Running under the slogan “Revival of a creed”, Nasheed has crisscrossed the island nation over the past month, mobilising ever larger crowds with promises to end corruption, tackle rising costs of living, and reverse tax hikes introduced by Solih’s government. He has also accused Solih of bribing voters and trying to bring back autocracy, including depriving tens of thousands of MDP members of the right to vote and reviving a culture of citizens having to beg government ministers and legislators for infrastructure development and services.
“We are the real MDP,” Nasheed told a campaign rally on Thursday. “We are concerned that this government is enacting policies that are alien to our ideology, and we are seeking to win this election in order to reclaim our party.”
Solih’s campaign, however, has denied the allegations as “baseless”.
It acknowledged that 39,000 people were removed from the party’s nearly 100,000-strong registry, but stressed this was done in line with recent electoral laws that require members to re-register with fingerprinted membership forms.

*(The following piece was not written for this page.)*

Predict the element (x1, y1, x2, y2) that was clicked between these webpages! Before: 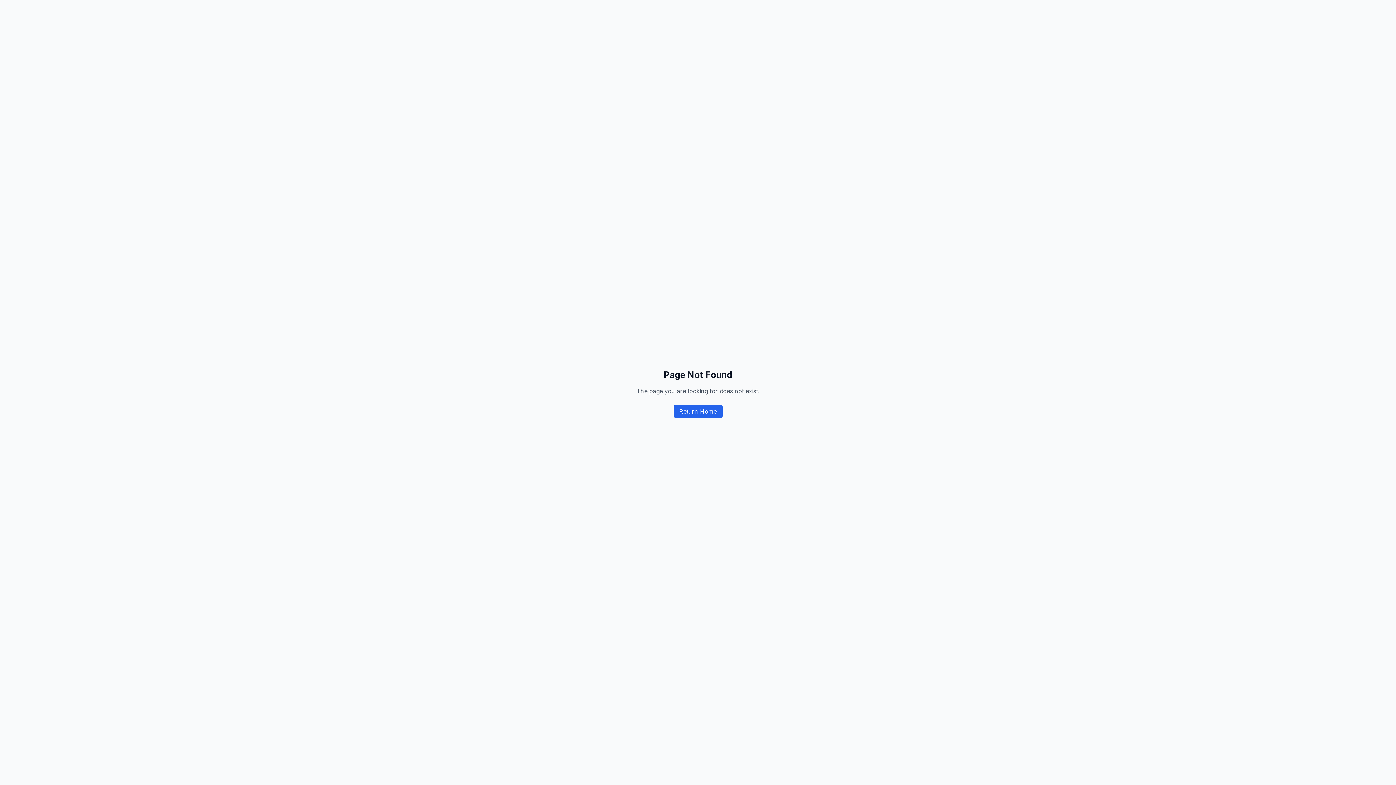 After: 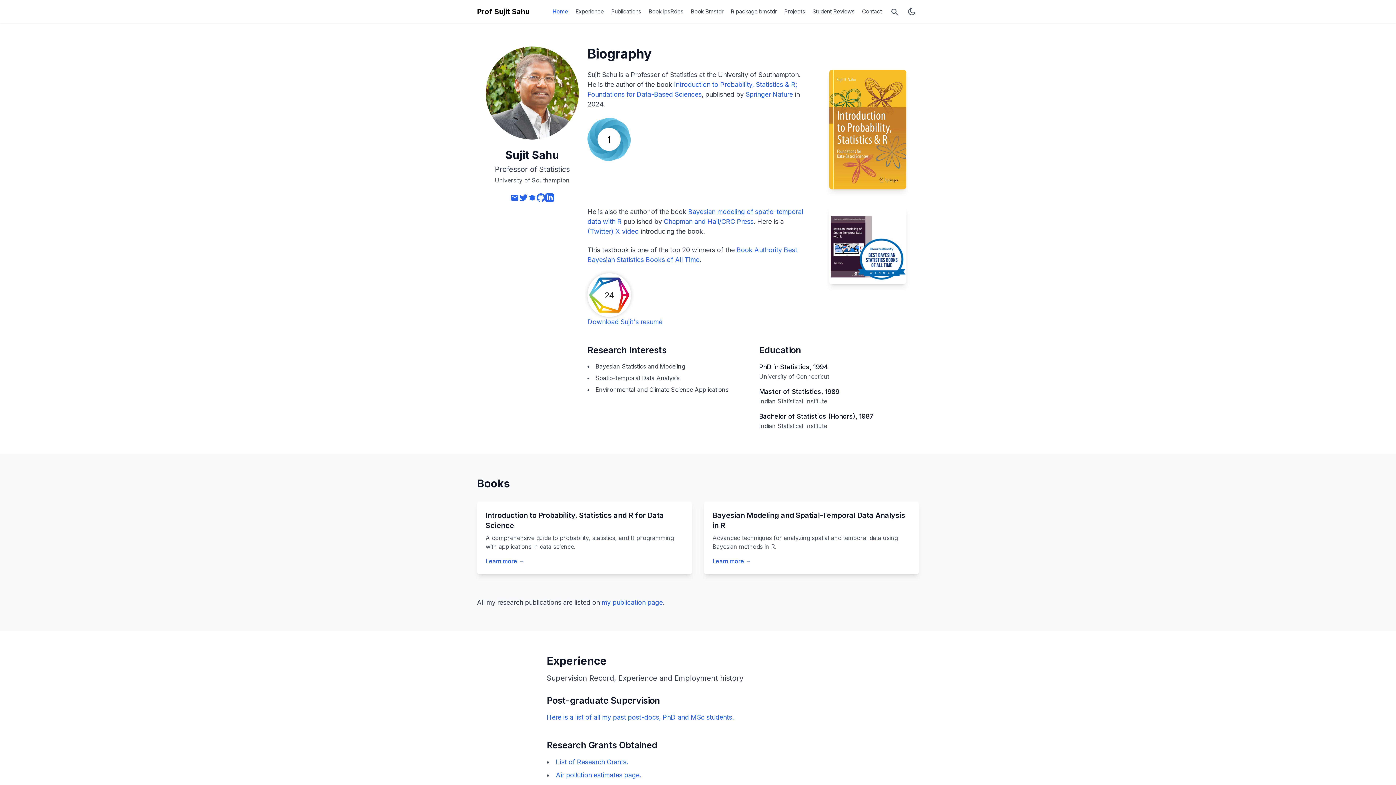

It said all those taken off the membership list were also given opportunity to rejoin the party. Now, some 57,255 members will be allowed to vote in Saturday’s ballot.
“We believe what Nasheed is doing is casting a shadow on the process because he also realises the overwhelming support the president enjoys,” a spokesperson for Solih told Al Jazeera.
Indeed, Solih, too, has drawn equally large — though quieter — crowds.
The president, whose slogan is “Onwards”, is campaigning on a platform of ensuring stability.
Most of all, he has touted his ability to hold the fractious ruling coalition together, saying the backing of the smaller parties will be crucial for MDP to win the majority of the vote in the presidential election.
“MDP is the biggest, and most popular party,” Solih told a large crowd at a campaign rally on Thursday. “But every MDP member knows that in order to win a presidential election, we have to win more than 50 percent of the vote. And they know, this will be difficult for MDP alone to achieve right now.”
Among the president’s supporters was Adam Zakariyya, a taxi driver who said Solih deserves a “chance to finish everything he has started” and praised the president for successfully steering the Maldives through the COVID-19 pandemic.
Hafeeza Azhar, a 25-year-old Solih supporter, also said the president deserved a second term. She said she was backing Solih because his government had introduced free university education, a policy that was allowing her to pursue a degree in marketing. “Previously I was unable to go for higher studies because I had to earn money to support my parents. Now I am able to support my parents with a job while doing my degree for free,” she told Al Jazeera.
MDP members — in both Solih and Nasheed’s camps — said they hoped for unity after the primary, but concerns remain.
“There is a real possibility of unrest,” said one Maldivian journalist, who asked to remain anonymous.
He pointed to Nasheed’s claims that many of the 39,000 names removed from the voter registry were his supporters and said some of those voters were likely to try and cast ballots on Saturday and cry foul if they were not allowed to do so.
“Given that so many of Nasheed’s supporters will be unable to vote, he is unlikely to win. But the margin will be much narrower than Solih anticipates,” the journalist said.
“There’s a lot of uncertainty because we just don’t know what Nasheed will do. Either way, the campaign has shown Nasheed remains a formidable force in the Maldives and has the capacity to cause a lot of damage to Solih,” they added.
“We’ll have to wait and see how the numbers line up.”
Mohamed Junayd reported from Male, Maldives. Zaheena Rasheed reported and wrote from Kuala Lumpur, Malaysia.